= DATA EXTRACTS =

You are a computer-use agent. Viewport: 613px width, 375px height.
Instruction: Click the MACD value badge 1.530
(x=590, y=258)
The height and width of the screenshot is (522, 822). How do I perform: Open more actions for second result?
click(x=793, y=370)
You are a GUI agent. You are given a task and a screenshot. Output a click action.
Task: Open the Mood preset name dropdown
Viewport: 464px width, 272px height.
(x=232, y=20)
* * *
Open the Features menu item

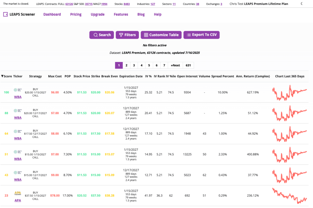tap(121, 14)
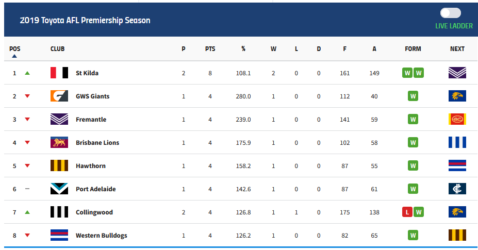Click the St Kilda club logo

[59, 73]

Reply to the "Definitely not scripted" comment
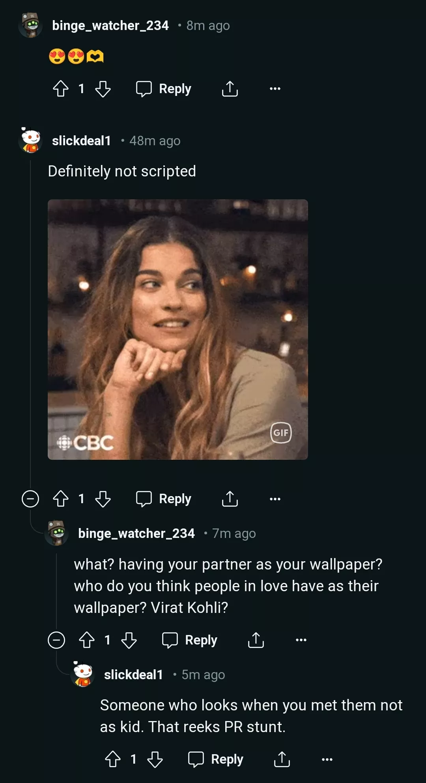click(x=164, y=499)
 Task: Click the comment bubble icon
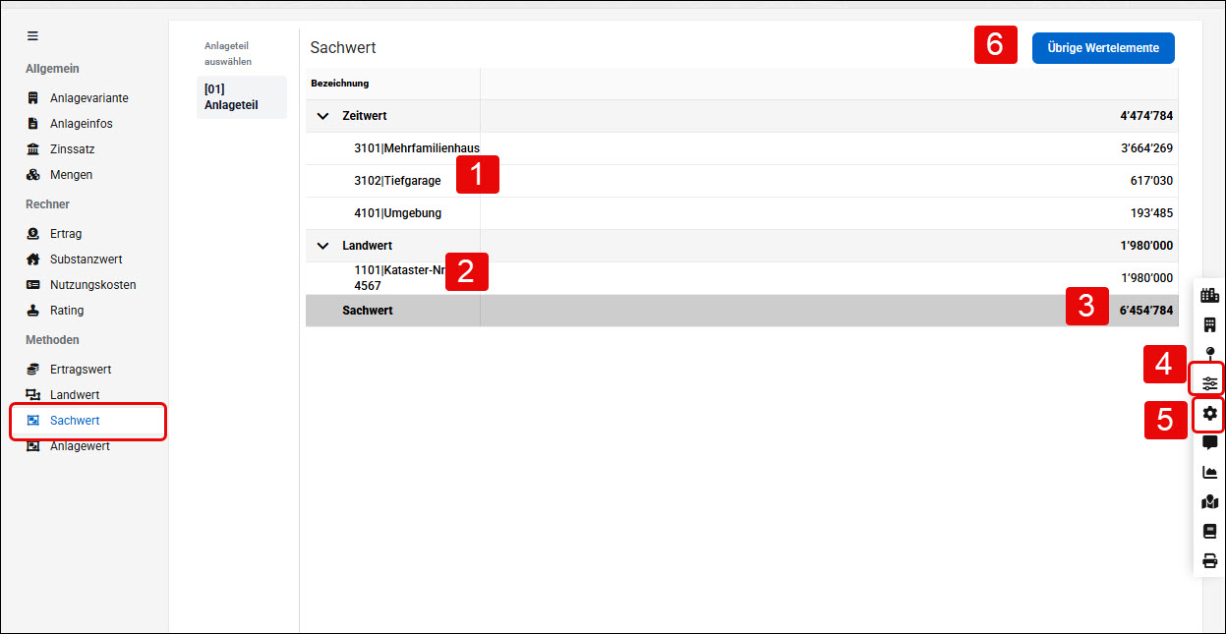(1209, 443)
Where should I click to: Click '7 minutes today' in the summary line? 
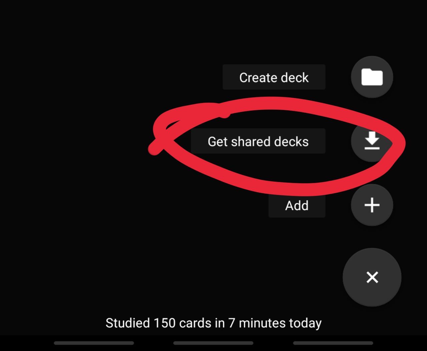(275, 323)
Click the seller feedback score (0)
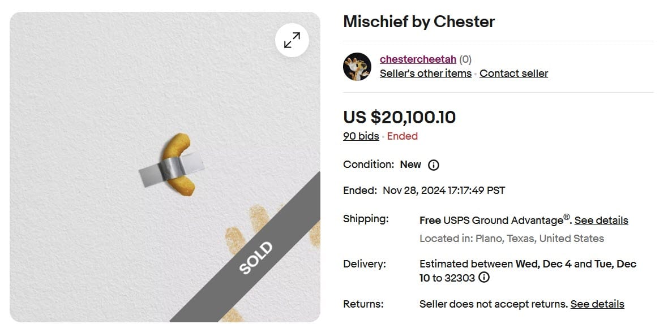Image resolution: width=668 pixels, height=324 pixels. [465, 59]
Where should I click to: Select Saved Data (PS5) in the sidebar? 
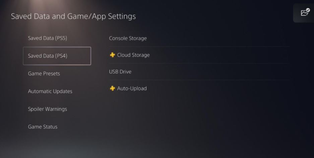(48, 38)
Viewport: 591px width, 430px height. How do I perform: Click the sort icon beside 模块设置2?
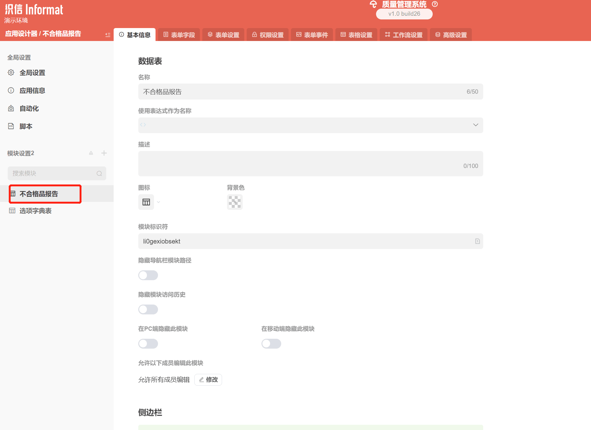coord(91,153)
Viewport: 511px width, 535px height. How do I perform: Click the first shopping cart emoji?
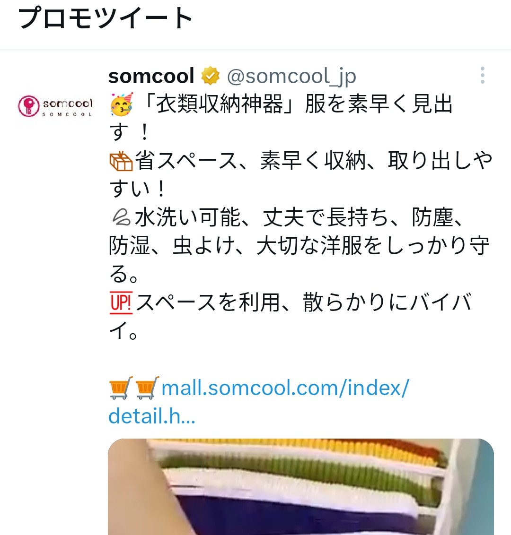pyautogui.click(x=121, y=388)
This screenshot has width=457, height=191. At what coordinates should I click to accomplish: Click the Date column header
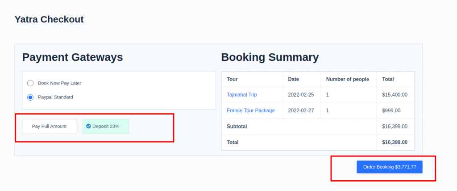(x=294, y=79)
* * *
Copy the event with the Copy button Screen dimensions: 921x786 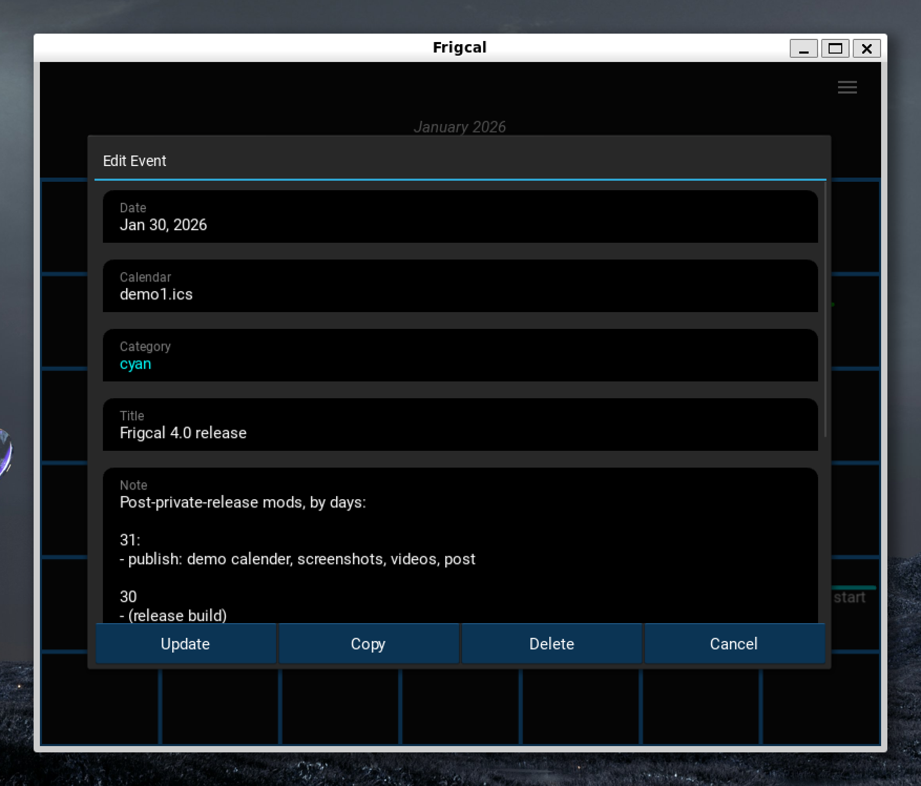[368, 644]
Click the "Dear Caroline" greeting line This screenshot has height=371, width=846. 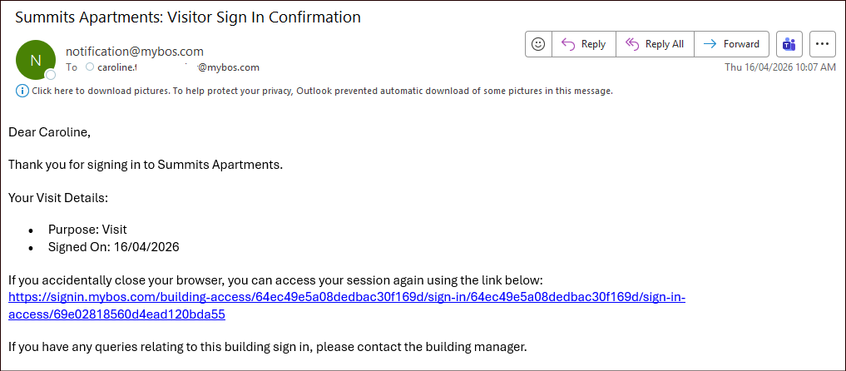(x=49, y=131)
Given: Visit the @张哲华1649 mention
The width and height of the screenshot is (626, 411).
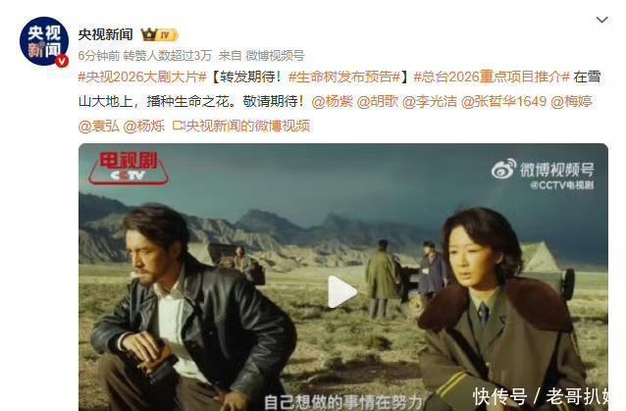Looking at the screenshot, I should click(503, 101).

= TASK OBJECTIVE =
Only lines holding the word "agent" are wanted; list them all from the material.

= FINAL ANSWER =
You are a computer-use agent. Viewport: 613px width, 375px height.
You are a GUI agent. You are given a task and a screenshot. Output a click action.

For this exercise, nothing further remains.